Going faster down a bumpy road - mixed prospects for global legal cooperation against corruption

The launch of the International Anti-Corruption Coordination Centre(IACCC) delivers a key initiative from last year's London Anti-Corruption Summit. This could fill a gap in international anti-corruption efforts by providing a standing forum for law enforcement cooperation against large-scale corruption. It may also lead to an increase in information requests to members, but perhaps less quickly than originally planned.

This is because, despite Germany and Switzerland originally committing to support the establishment of IACCC, both have decided to remain observers. This is surprising, as both counties have coordinated multi-jurisdictional corruption settlements with the US, including Siemens and Petrobas. Germany also chaired this year's G20 Anti-Corruption Working Group.

It's possible that  data protection concerns led these countries to stand aside for now. The London Summit announcement to set up the IACCC followed a new transatlantic agreement on cross-border data transfers, but the agreement has already come under legal challenge and is attracting close political scrutiny in the run-up to its first annual review this September.

Without them, it leaves the IACCC as a less ambitious evolution of the International Foreign Bribery Taskforce. This group was established in 2013 with annual meetings of investigators from Australia, Canada, New Zealand, US and the UK. These countries all operate under the common law system and have a long tradition of close working due to the Five Eyes intelligence cooperation agreement.

So how to assess this initiative?

On the credit side of the ledger, it is clearly more than a rebranding exercise. The IACCC puts this pre-existing group on a standing operational basis and expands it to include Singapore and hopefully Interpol later this year. This should speed up mutual legal assistance requests and may enable more efficient processing of requests for asset freezing and reparations. The addition of Singapore is significant, as a global financial hub with a key role in Asian markets.

More international coordination should also help the UK's asset recovery efforts, which have been criticised by Parliament for poor implementation and administration. Better use of non-legislative measures may reduce the temptation for governments to rush through new criminal liabilities and overlapping compliance requirements.

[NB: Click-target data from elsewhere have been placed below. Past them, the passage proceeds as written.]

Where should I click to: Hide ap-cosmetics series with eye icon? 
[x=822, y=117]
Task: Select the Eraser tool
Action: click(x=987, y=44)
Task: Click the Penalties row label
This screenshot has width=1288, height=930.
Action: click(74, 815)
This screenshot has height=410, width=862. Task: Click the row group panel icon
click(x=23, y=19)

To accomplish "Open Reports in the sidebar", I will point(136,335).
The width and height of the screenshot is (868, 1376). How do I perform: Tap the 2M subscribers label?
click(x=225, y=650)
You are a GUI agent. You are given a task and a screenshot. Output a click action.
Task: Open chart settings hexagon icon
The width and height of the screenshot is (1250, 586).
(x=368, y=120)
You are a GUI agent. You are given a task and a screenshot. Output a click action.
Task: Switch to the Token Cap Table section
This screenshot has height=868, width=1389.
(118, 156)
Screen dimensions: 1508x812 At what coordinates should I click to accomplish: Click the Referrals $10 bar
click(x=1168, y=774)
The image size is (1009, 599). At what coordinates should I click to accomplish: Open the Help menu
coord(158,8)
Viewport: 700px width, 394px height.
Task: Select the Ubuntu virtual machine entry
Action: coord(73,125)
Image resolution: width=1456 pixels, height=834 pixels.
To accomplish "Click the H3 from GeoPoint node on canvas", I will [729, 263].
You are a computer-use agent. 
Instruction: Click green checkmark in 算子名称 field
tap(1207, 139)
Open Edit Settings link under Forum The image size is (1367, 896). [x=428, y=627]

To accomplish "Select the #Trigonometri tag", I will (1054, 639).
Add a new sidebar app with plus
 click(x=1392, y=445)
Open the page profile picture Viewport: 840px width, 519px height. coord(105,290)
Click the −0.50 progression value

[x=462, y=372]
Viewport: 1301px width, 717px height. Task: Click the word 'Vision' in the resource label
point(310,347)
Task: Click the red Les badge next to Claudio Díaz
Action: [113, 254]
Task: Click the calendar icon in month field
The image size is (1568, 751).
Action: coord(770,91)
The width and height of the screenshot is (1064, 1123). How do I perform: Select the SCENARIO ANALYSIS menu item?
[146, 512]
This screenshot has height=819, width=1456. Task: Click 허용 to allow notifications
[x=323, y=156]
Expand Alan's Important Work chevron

On the other hand, the decision by Germany and Switzerland to stand aside from this initiative doesn't bode well for efforts to speed up the resolution of multi-jurisdictional investigations or to improve legal certainty for multi-national enterprises. This is a pressing issue as mechanisms for international legal cooperation have not kept pace with the spread of extra-territorial jurisdiction for corruption and wider financial crime.

Corporations face considerable complexity and delay when seeking to settle multi-jurisdictional investigations, with inconsistent national regimes on key issues such as data protection, double jeopardy, self-reporting, compliance incentives and procurement exclusions. Over the 20 years since the OECD Anti-Bribery Convention came into force, the average period to conclude foreign bribery cases has risen from around two years to over seven years.

So IACCC feels more like evolution rather than the transformation promised last year. That said, members should prepare for increased scrutiny, such as by mapping their business exposures against national legal inconsistencies and checking that suitable arrangements are in place to respond quickly if the need arises.